Markov chain Monte Carlo sampling

A simulated annealing algorithm was used to perform maximum-likelihood estimation for the extensive parameterization approach. The algorithm is described in Rodrigue et al. (2007), and works as follows. Update operators are applied on θ and x (see, e.g., Rodrigue and Lartillot 2012, for explanations on Markov chain Monte Carlo (MCMC) update operators), but when these operators propose changes to θ′ and x′ that result in a decrease in the likelihood score, the proposed change is accepted with a probability proportional to ${[p (D | θ^{'}, x^{'}) / p (D | θ, x)]}^{τ}$ , where τ is the inverse temperature parameter of the simulated annealing procedure. As τ increases, the MCMC sampler freezes, meaning that proposals that decrease the likelihood have a progressively lower probability of acceptance. A linear cooling schedule is applied, starting at τ = 1, increasing in steps of 500 every 5 cycles; each cycle includes 10 multiplicative updates to each branch length, 10 profile updates to mutational parameters (ϕ and ϱ), and 15 profile updates to each of the site-specific amino acid variables (φ). The algorithm’s cooling is terminated at τ = 10, 001, and the chain is allowed to proceed for another 1000 cycles. Each simulated annealing run requires about 4 weeks on one hyper-threaded core of an Intel i7 processor.

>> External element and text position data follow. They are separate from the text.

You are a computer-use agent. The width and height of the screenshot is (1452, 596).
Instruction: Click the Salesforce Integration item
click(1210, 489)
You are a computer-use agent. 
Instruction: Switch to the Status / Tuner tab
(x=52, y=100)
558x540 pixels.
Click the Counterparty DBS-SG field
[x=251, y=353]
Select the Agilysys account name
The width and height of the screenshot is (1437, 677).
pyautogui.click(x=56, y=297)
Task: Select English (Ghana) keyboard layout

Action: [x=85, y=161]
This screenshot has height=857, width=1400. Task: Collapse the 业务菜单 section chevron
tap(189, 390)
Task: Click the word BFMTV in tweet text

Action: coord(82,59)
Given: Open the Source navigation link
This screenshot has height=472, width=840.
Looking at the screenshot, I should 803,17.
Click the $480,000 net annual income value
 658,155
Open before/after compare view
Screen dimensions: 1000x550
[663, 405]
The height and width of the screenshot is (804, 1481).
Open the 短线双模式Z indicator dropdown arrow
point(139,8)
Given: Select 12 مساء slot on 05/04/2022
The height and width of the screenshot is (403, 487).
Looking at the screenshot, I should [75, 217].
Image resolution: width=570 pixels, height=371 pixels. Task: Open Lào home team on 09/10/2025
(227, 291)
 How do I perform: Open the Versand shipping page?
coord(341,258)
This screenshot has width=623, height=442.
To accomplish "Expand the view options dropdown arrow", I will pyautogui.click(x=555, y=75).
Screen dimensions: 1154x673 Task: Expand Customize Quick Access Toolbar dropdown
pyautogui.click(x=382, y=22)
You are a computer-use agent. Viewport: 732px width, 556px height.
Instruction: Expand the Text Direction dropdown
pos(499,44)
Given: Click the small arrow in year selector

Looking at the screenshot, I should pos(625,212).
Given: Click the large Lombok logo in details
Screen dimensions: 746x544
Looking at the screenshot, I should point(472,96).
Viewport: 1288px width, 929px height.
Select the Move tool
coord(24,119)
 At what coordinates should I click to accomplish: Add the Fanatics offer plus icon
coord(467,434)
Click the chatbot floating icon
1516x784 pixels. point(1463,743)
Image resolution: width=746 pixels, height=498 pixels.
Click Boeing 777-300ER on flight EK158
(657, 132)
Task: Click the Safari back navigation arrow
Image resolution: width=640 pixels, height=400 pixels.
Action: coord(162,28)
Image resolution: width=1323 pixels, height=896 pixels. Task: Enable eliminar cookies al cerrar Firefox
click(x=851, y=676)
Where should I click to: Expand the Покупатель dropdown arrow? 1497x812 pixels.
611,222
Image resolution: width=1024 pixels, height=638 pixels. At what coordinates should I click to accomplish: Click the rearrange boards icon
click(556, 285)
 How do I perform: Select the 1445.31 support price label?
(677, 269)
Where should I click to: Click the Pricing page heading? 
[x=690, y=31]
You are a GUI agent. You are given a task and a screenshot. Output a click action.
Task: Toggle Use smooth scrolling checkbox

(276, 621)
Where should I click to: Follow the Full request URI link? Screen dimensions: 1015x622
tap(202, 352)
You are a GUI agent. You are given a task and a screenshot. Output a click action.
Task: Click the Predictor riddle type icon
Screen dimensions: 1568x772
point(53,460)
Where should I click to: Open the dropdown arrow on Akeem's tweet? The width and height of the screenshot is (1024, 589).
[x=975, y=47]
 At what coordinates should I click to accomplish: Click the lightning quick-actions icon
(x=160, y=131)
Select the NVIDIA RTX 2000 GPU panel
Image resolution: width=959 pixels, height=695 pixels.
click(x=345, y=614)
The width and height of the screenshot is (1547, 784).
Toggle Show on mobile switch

For Bayesian posterior sampling, a data-augmentation MCMC sampling system (see, e.g., Rodrigue et al. 2008b) was applied. Such a system, which is not compatible with the simulated annealing algorithm, is much more efficient than a full pruning-based MCMC sampler and, critically for sampling from the posterior, allows for many more updates per cycle. The basic reason for this is that, conditional on a particular data augmentation, MCMC updates can be performed without invoking costly matrix exponentiation or pruning algorithms. These costly operations need only be done once per cycle, before drawing a new data augmentation. Altogether, each cycle includes 200 multiplicative updates to branch lengths, 100 profile updates to mutational parameters, 100 profile updates on site-specific amino acid variables, 100 updates on hyperparameters, and a (Gibbs-based) data-augmentation update. Draws were saved every five cycles until reaching a sample size of 1100, and the first 100 draws were discarded as burn-in. Bayesian MCMC runs require about 5 weeks of CPU time. Priors (under the approaches in the Bayesian alternatives subsection below) not discussed herein are as in Rodrigue et al. (2008a).

Results and Discussion

Extensive parameterization

First, adopting the extensive parameterization approach for the moment, branch lengths, mutational parameters, and site-specific amino acid variables were jointly adjusted to near-maximum-likelihood values. Near is used in the sense that although the simulated annealing runs converged quickly for the mutational parameters, and did so to values closely matching those reported by Tamuri et al. (2012) (at ${\hat{ϱ}}_{AC} = 0.069$ , ${\hat{ϱ}}_{AG} = 0.358$ , ${\hat{ϱ}}_{AT} = 0.037$ , ${\hat{ϱ}}_{CG} = 0.016$ , ${\hat{ϱ}}_{CT} = 0.438$ , and ${\hat{ϱ}}_{GT} = 0.081$ for the exchangeability parameters, and ${\hat{ϕ}}_{A} = 0.392$ , ${\hat{ϕ}}_{C} = 0.177$ , ${\hat{ϕ}}_{G} = 0.216$ , and ${\hat{ϕ}}_{T} = 0.214$ for the propensity parameters), branch lengths, and especially site-specific amino acid variables, were difficult to optimize. Using a dozen simulated annealing runs, it was found that, although having a sharply defined area of high likelihood, the likelihood surface has a weak gradient, particularly so with respect to amino acid variables, within this high-likelihood area. For the amino acid variables, this area has low values for those variables corresponding to amino acids unobserved in the alignment (see Figure 3, first and second rows). This property is another indication of a potential statistical problem: the guaranties of likelihood theory break down when the optimum is approached by having parameters tend to the boundary of the permissible space of values (e.g., to 0, in the present formulation) or having them grow unbounded (e.g., to −∞ in the formulation of Tamuri et al. 2012), since this is assumed not to be the case in traditional asymptotic derivations (e.g., Wald 1949). Proceeding regardless, small differences obtained across the simulated annealing runs did not substantially affect the distribution of selection coefficients inferred at stationarity, and the results from one run are displayed on the left side of Figure 1.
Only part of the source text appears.